Directive: Put the part of the records that opens with the line containing "Given: Expand the Send on behalf of chevron" and closes with the line containing "Open the 机考 computer monitor icon" into a Markdown table with the columns Row and Line, numbering each line and skipping blank ones. Leave the pictures out of the table.

Source data:
************

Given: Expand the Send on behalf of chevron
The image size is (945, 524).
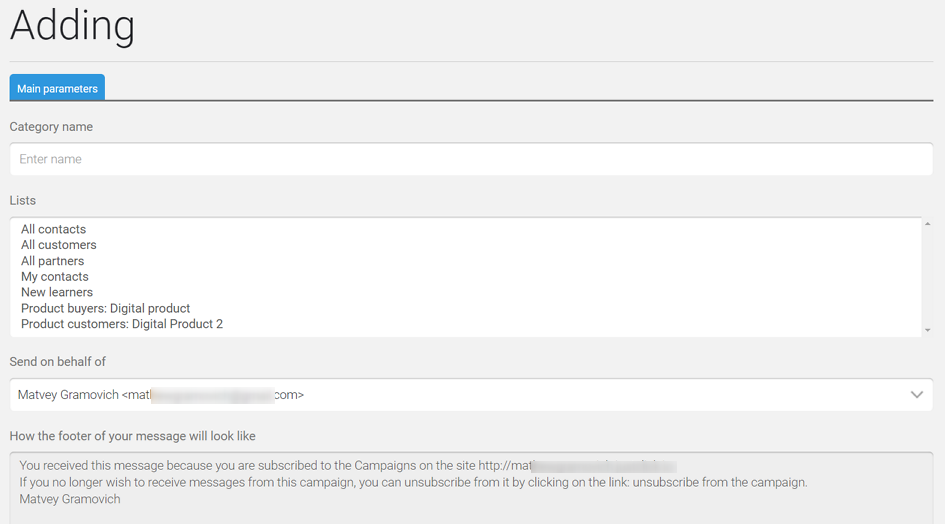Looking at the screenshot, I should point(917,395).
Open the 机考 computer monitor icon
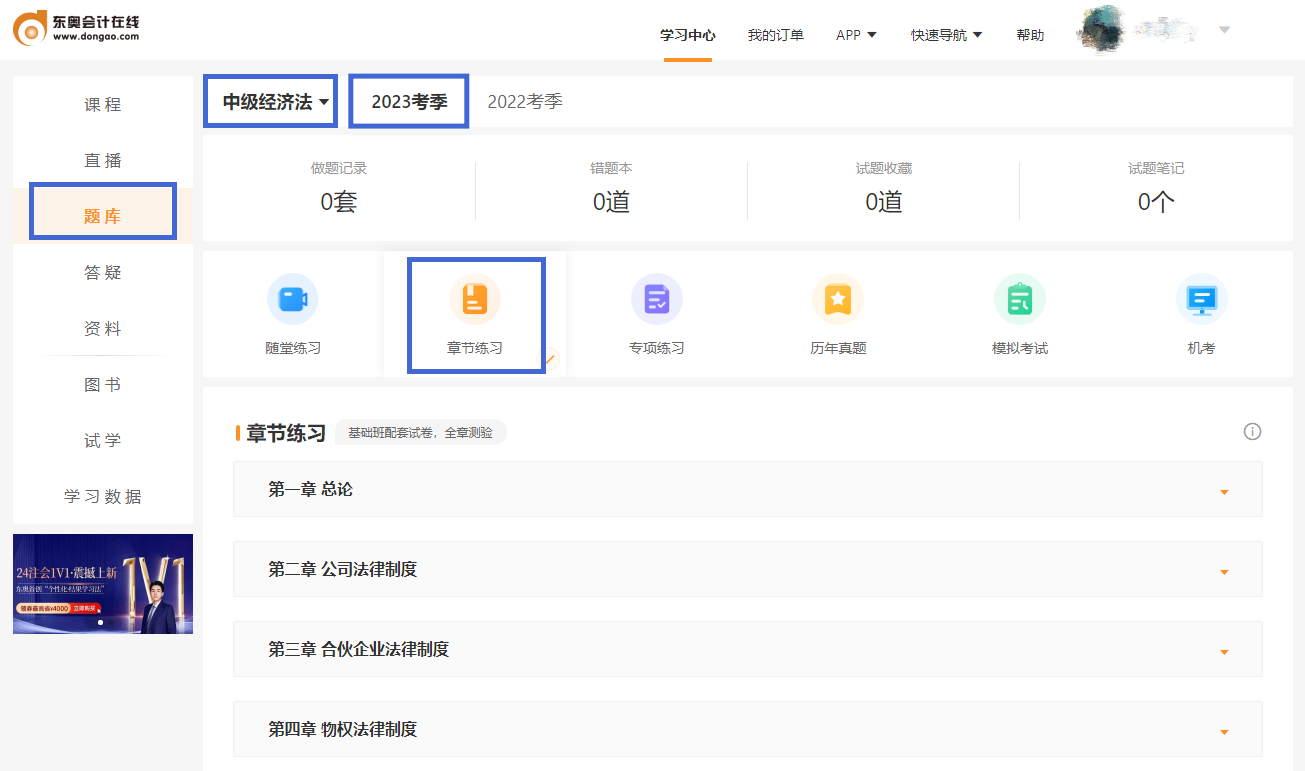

************

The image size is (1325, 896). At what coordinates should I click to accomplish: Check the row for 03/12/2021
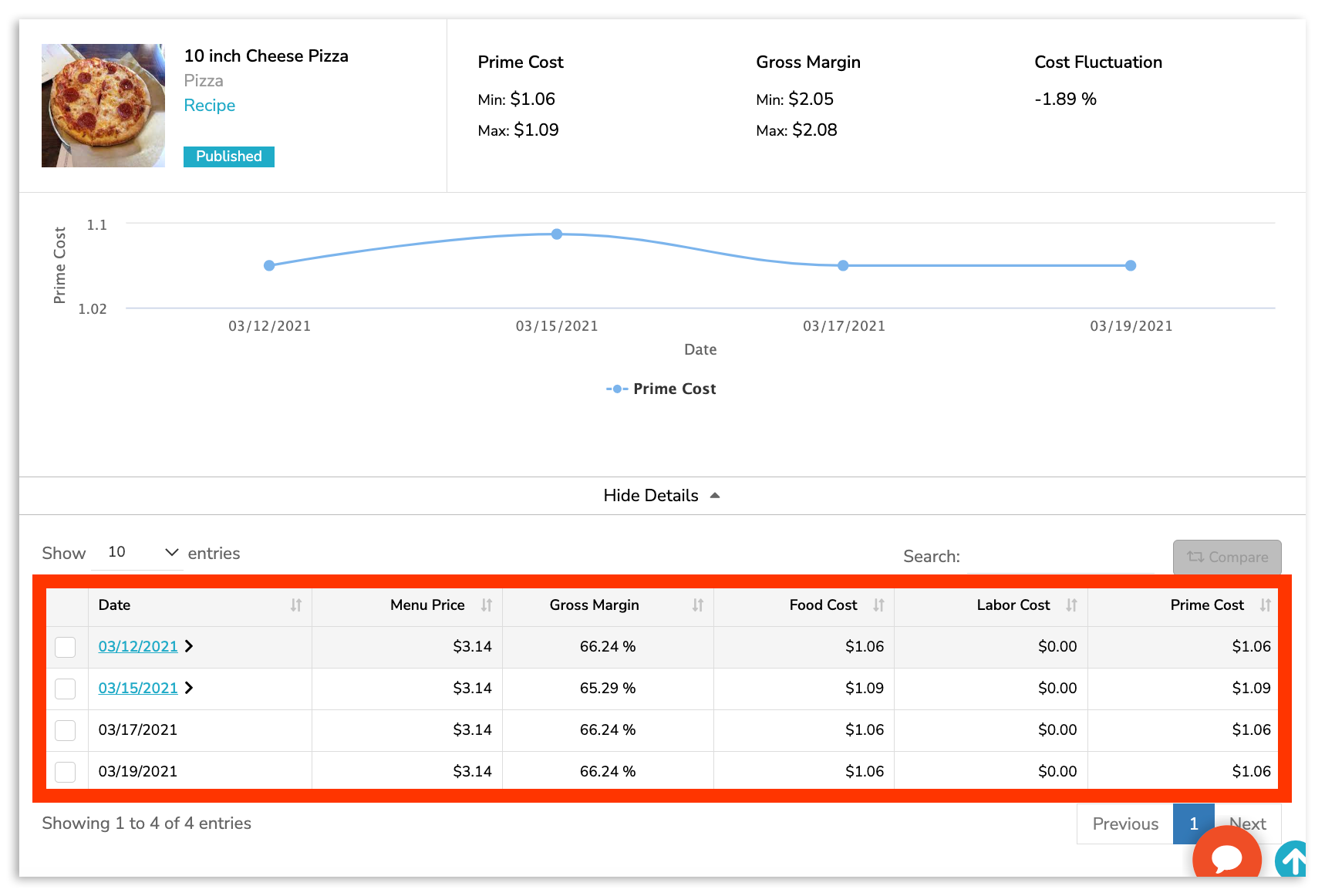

************

Correct result:
| Row | Line |
|---|---|
| 1 | Given: Expand the Send on behalf of chevron |
| 2 | The image size is (945, 524). |
| 3 | Looking at the screenshot, I should point(917,395). |
| 4 | Open the 机考 computer monitor icon |